All of us should be getting annual flu vaccines, mostly to guard against the common minor changes in circulating flu strains (antigenic drift) as well as to control the relatively uncommon major changes (antigenic shift). SARS-CoV-2 also has minor and major changes ongoing, but the biggest difference is that so far they both occur much more frequently than for influenza. Ergo our moving target or "whack-a-mole" strategies with vaccines and monoclonal antibody treatments the past couple years.

Here are some other comparisons, assuming normal hosts:

InfluenzaSARS-CoV-2
Incubation period2-3 days~3 days1
Reproduction number1.3-1.7 (seasonal)?2
Asymptomatic rate5-30%>40%3
Duration of contagion1 day before -
5-7 days post symptom onset
2 days before -
> 5 days post symptom onset4
All SARS-CoV-2 estimates are highly variable.

1Varies with viral variant, prior SARS-CoV-2 immune status, age

2Widely variable based on multiple factors

3Varies with age and prior SARS-CoV-2 immunity, still not well established

4Varies with multiple factors including disease severity

Lots of footnotes and disclaimers, but perhaps you'll agree there are similarities between flu and covid. If SARS-CoV-2 does progress to behave more like a seasonal respiratory virus, we will be managing it more like we do flu: annual vaccination with composition determined by the most recent variants and (I hope) avoiding school and work attendance when ill, plus lessening of the mandatory testing and quarantine guides still in effect. Of course, if we do veer off to another major variant change that demonstrates increased severity, we are back where we started (except with a now pandemic-exhausted public). Time will tell, but I'm hoping we soon will revert to Michael's second option of settling into an endemic response mode.

More on Invasive Group A Streptococcal Infections (iGAS)

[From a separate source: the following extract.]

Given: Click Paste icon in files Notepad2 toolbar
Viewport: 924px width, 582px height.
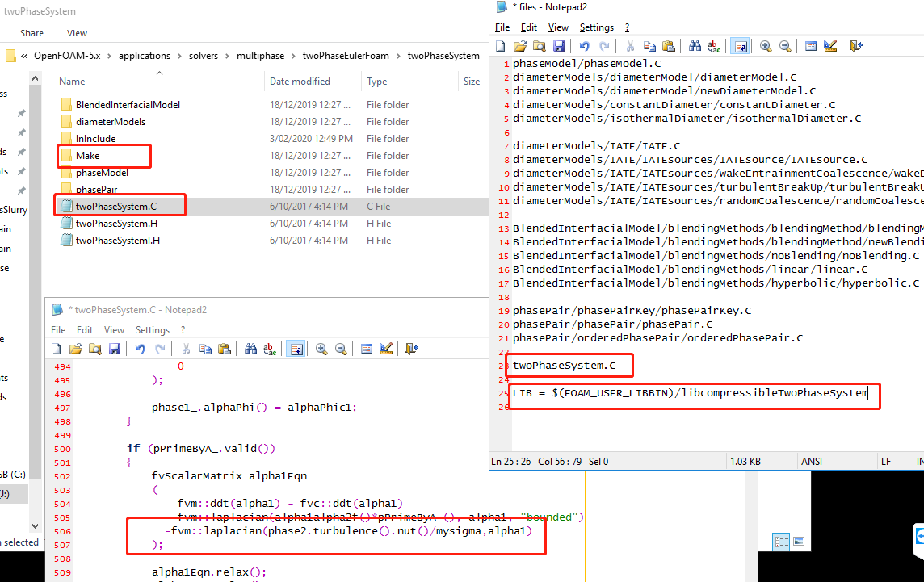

A couple of reports in the online journal Eurosurveillance offer a bit more information. British authorities describe the pattern of iGAS in children over the past few years, clearly showing an increase in absolute numbers. No specific emm types (the gene coding for specific M proteins that could confer enhanced virulence) were identified. The investigators document some association with respiratory viruses such as human metapneumovirus and RSV, but it isn't clear that this is significant since it is the season for both streptococcal infections and many respiratory viruses. In the Netherlands, investigators describe iGAS cases in children, particularly streptococcal toxic shock syndrome and necrotizing fasciitis. The latter showed an association with varicella infection, a known risk factor. Again, no specific emm type jumped out. In retrospect, it seems odd to me that the British study didn't even mention varicella co-infection.

Neither of these studies involved a control group looking at viral co-infections, so it's still hard to know what's behind these trends. The one potentially modifiable factor for prevention is varicella immunization.

1968

If there was a time period that forever changed the type of person I am, it was probably this year. I find it mildly amusing that I have no memory of the flu pandemic, clearly I was distracted by the Tet offensive, the tragic assassinations, the Democratic convention, Smith and Carlos at the olympics, and even the pictures of Earth from Apollo 8. My fascination with infectious diseases was yet to come.